Coulomb's law and energy - potential energy

[laser]

Homework Statement

Two electrons. Starts from rest. Goes to infinity (PE_f = 0)

Relevant Equations

F=ma

I know that the formula qqk/r applies to a system (two charges), but where is the flaw in my derivation? Thanks!

 

[Orodruin]

Because the displacement of each electron is not dr if you move both.

 

[PeroK]

Homework Statement: Two electrons. Starts from rest. Goes to infinity (PE_f = 0)
Relevant Equations: F=ma

View attachment 341989

I know that the formula qqk/r applies to a system (two charges), but where is the flaw in my derivation? Thanks!

I think this is quite instructive. First, imagine that one electron is held in place by an external force. As that electron does not move, the restraining force does no work. The second electron moves off to infinity with the calculation you have done. That electron, therefore, gets all the PE of the system. Once it's far enough away, you could release the first electron and there is no more PE to be squeezed out of the system.

That should be clear. Now, you can look more closely at your calculation and see why that does not apply if both electrons are moving. And, the reason is that the distance between the elecrons is increasing at twice the rate of your $dx$, which relates to the motion of one electron only.

 

[laser]

And, the reason is that the distance between the elecrons is increasing at twice the rate of your $dx$, which relates to the motion of one electron only.
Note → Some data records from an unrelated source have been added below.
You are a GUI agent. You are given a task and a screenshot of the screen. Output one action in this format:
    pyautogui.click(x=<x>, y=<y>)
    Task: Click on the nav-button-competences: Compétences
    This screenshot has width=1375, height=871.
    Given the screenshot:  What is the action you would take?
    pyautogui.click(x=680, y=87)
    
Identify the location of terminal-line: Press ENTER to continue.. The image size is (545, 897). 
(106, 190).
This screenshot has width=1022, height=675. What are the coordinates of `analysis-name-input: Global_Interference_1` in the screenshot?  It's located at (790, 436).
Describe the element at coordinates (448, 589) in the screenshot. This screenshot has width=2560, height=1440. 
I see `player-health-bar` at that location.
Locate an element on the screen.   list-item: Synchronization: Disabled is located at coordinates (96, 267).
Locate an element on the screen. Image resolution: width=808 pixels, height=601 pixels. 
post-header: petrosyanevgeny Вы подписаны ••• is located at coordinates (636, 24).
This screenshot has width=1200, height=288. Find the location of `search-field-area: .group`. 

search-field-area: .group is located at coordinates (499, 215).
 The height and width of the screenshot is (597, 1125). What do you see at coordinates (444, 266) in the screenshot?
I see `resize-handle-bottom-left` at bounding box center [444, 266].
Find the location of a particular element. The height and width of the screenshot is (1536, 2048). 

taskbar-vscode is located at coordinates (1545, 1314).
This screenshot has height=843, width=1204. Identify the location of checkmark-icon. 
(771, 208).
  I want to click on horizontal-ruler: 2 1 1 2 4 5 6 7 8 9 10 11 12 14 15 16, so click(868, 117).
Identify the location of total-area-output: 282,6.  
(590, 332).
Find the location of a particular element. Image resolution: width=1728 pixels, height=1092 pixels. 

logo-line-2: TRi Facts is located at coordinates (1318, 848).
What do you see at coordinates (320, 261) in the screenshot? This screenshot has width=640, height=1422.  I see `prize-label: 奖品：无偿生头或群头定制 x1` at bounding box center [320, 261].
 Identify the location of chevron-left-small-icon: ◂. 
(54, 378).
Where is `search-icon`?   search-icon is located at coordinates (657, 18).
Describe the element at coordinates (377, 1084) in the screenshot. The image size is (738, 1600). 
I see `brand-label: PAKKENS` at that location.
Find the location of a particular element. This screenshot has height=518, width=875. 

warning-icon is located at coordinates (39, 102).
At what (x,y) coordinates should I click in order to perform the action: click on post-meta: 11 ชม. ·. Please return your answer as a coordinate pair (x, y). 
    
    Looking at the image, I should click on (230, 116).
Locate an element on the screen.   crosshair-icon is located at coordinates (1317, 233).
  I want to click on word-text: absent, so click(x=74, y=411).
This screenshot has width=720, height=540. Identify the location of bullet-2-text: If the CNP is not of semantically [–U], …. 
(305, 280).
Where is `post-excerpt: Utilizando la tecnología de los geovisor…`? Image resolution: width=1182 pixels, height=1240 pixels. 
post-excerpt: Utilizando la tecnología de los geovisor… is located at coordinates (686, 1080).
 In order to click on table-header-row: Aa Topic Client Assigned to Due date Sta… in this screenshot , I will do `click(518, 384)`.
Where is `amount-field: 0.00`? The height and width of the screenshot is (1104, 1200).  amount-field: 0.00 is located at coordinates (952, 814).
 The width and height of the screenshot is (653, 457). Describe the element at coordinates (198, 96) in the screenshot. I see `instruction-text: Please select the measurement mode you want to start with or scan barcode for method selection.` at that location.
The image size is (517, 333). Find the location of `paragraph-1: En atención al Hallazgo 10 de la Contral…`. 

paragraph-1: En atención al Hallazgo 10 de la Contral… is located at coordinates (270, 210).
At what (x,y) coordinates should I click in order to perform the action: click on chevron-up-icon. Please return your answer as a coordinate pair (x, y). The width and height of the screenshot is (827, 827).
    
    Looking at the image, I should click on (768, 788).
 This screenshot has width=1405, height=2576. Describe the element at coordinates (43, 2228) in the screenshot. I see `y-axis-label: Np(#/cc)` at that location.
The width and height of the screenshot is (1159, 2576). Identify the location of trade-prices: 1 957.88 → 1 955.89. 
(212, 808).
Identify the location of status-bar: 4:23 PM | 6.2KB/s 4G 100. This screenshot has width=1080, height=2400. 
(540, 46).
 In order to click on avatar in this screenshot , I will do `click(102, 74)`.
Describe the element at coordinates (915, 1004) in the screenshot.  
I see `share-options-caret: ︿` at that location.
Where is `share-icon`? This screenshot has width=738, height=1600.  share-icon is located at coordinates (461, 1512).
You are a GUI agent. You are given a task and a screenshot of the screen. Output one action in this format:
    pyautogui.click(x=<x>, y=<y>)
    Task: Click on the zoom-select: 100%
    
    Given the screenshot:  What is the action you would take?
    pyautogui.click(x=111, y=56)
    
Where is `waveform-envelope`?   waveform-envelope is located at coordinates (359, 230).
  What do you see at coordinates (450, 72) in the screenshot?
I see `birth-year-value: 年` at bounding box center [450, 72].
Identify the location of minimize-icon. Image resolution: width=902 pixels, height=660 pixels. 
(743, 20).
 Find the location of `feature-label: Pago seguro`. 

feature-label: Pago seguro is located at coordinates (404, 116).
But does this mean that dr is actually 2dr? Would this not double the potential energy?

 

[PeroK]

But does this mean that dr is actually 2dr? Would this not double the potential energy?

If you label the electrons and take $dx_1$ as the differential along the path of one of the electrons, then $dr = 2dx_1$. If you use that in your calculation, you get half the KE for the first electron. And the same KE for the other.

In general I've noticed that many students use a label such as "dr" without thinking about what it means in that specific problem. In that response, you are using $dr$ as two different things!

 

[PeroK]

PS if you had used $F_1$ and $dx_1$ in the first place, you might have spotted that $dr$ was something different.